What needs to be done:
When you reach the line with "Where should I click to: Select", start repeating the lines exactly and keep going to the end of the records, but drop every picture.

[Stored data]
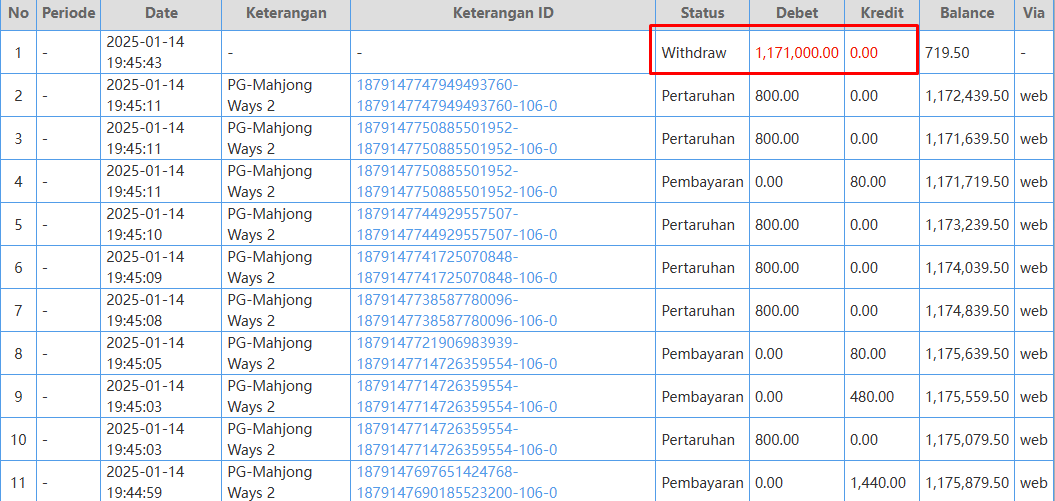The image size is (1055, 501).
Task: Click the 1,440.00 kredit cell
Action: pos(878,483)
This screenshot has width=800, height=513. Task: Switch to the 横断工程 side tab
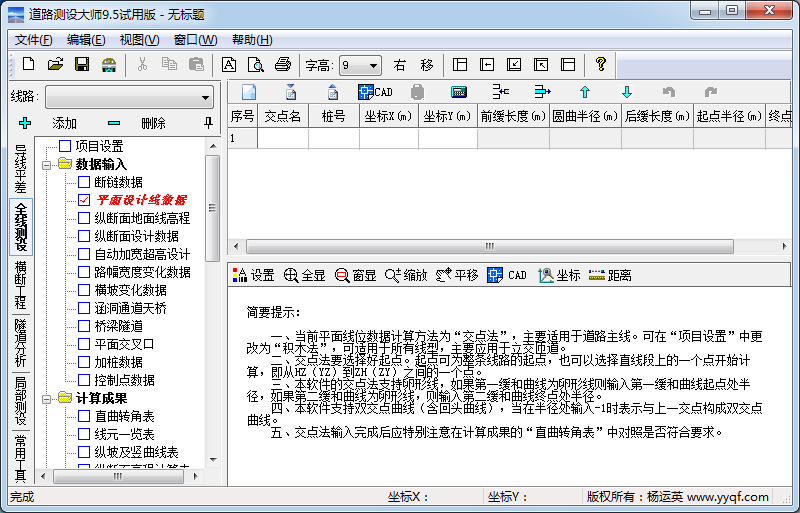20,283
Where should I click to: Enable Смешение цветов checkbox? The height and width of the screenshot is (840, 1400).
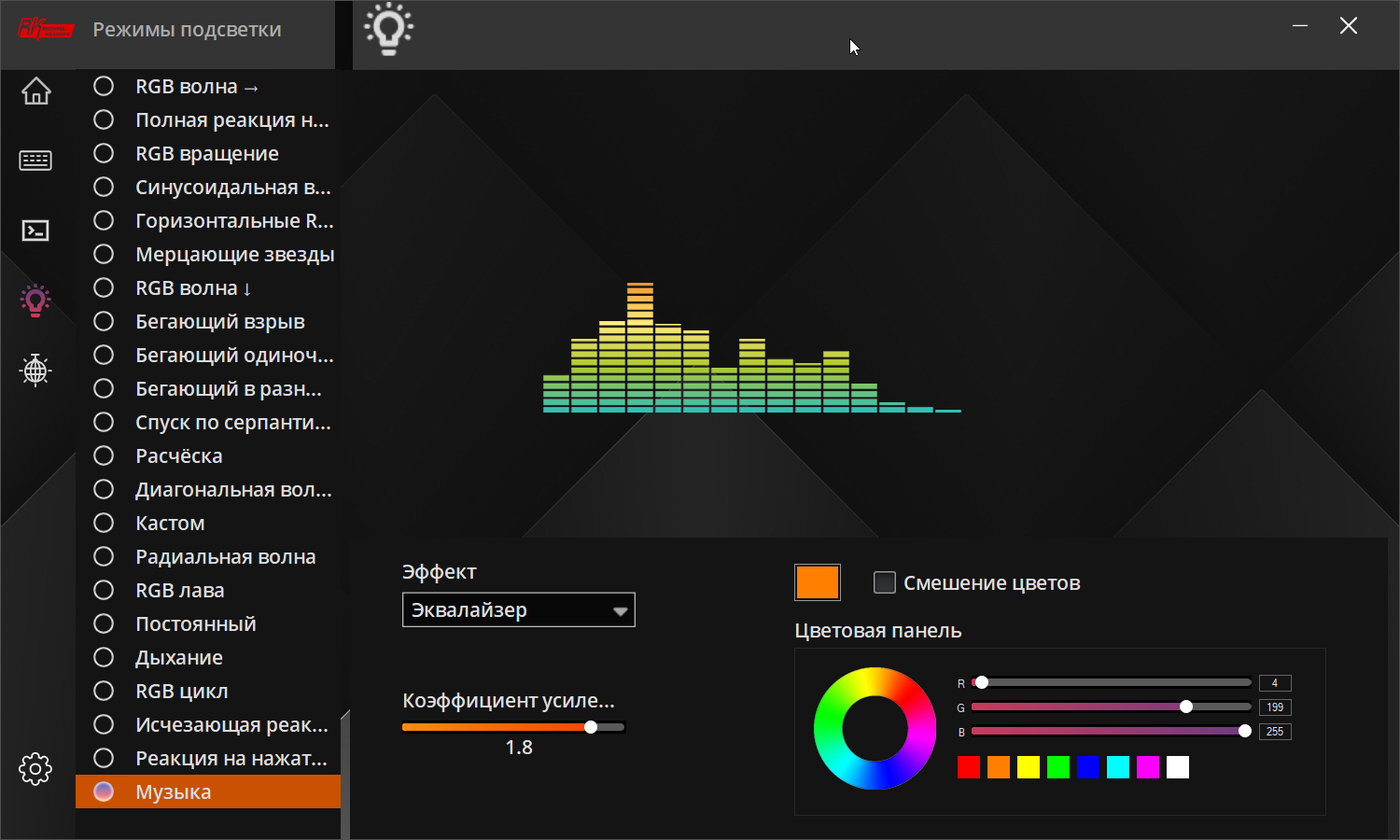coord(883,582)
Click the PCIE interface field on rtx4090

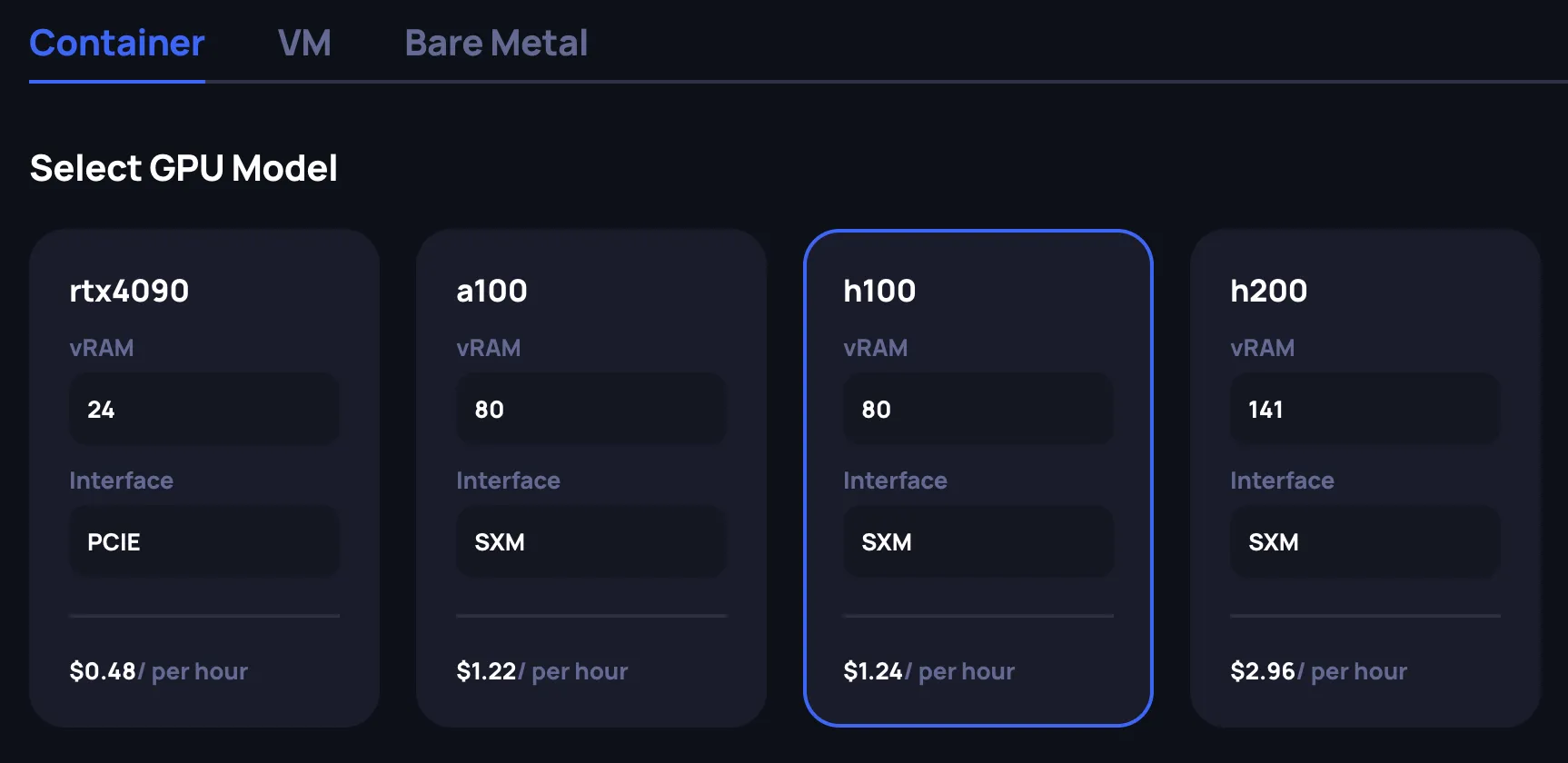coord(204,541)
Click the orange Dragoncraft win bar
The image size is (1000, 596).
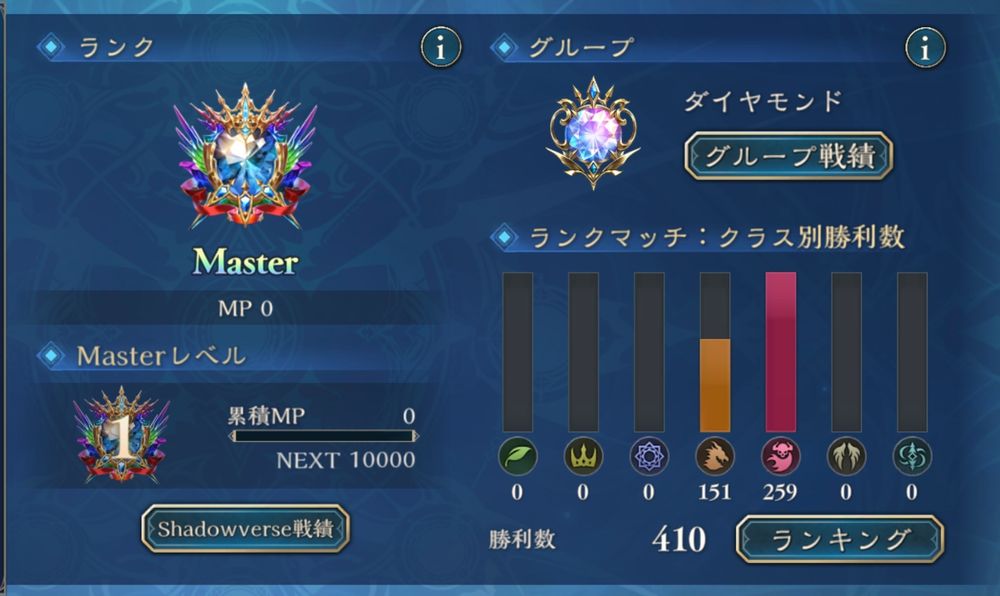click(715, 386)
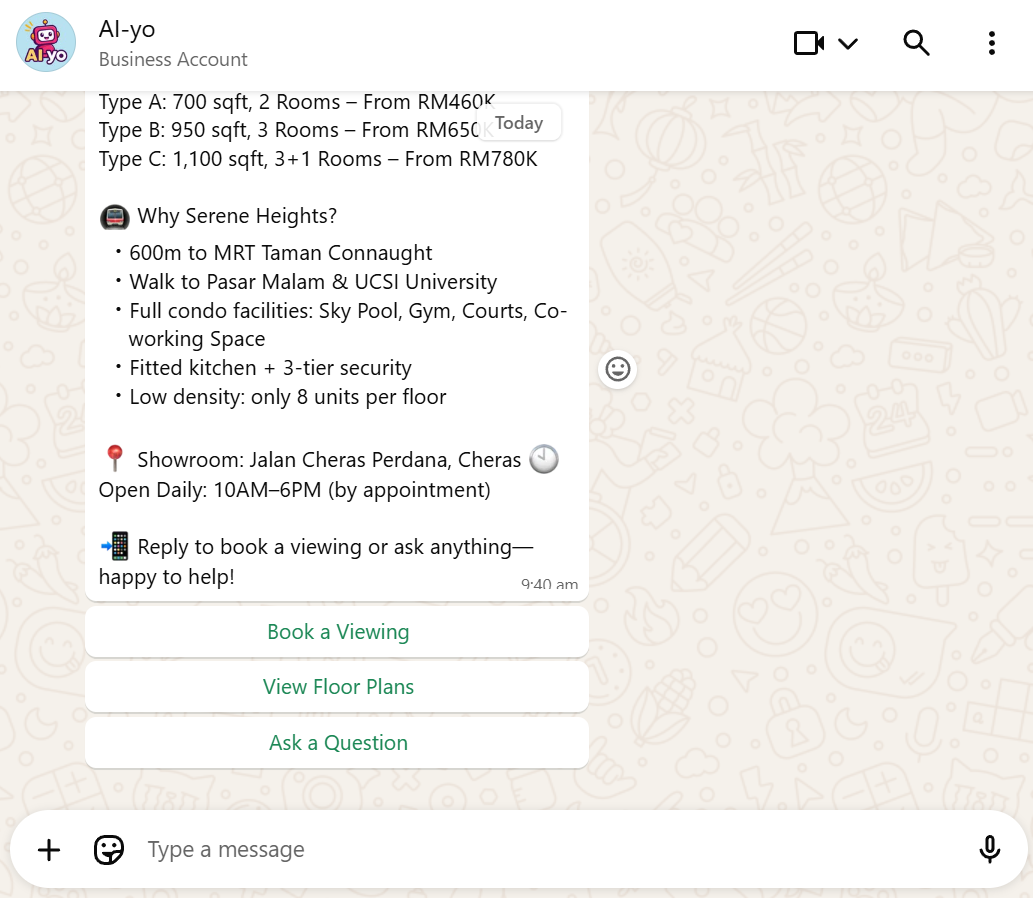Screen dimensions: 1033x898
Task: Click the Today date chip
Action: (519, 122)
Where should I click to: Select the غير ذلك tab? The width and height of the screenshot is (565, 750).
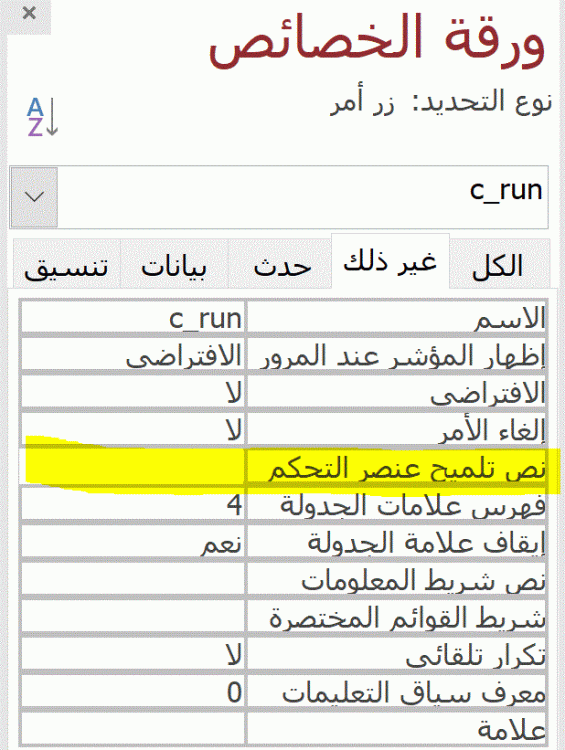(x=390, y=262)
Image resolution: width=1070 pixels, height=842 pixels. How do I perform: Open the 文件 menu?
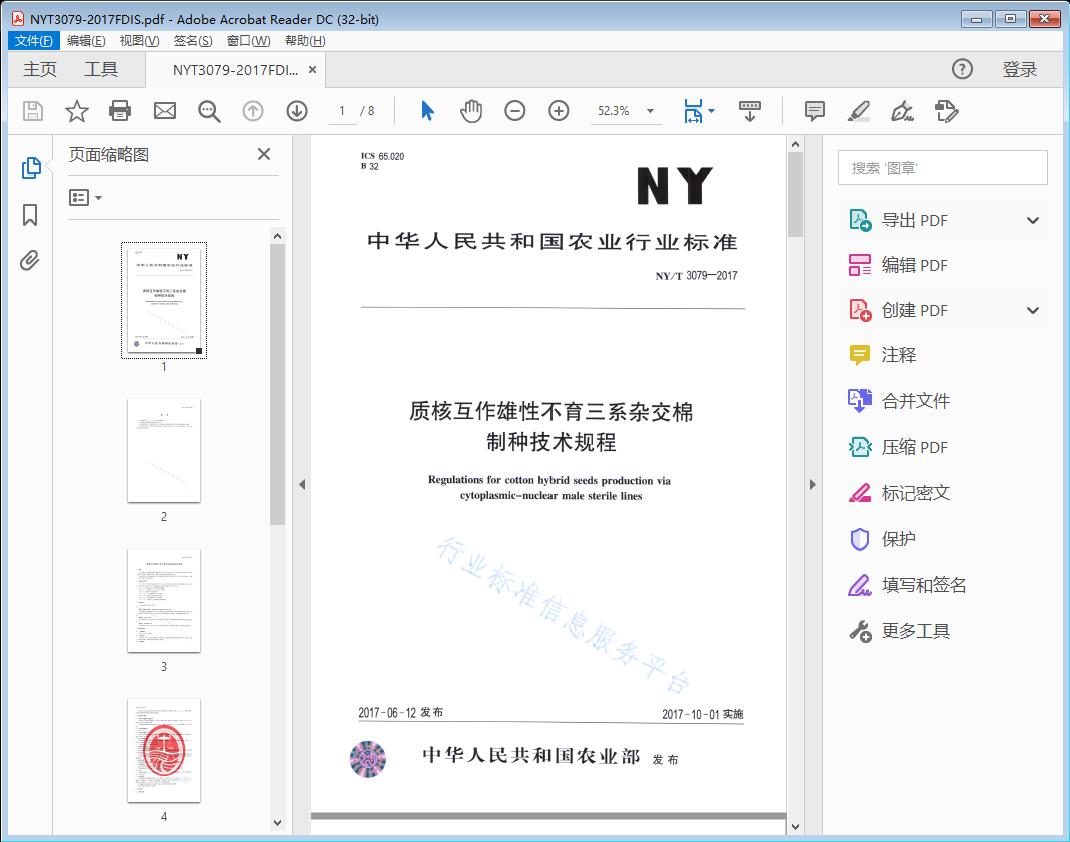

Your response:
Where should I click to: Select the غير ذلك tab? The width and height of the screenshot is (565, 750).
(x=390, y=262)
Image resolution: width=1070 pixels, height=842 pixels. How do I perform: Open the 文件 menu?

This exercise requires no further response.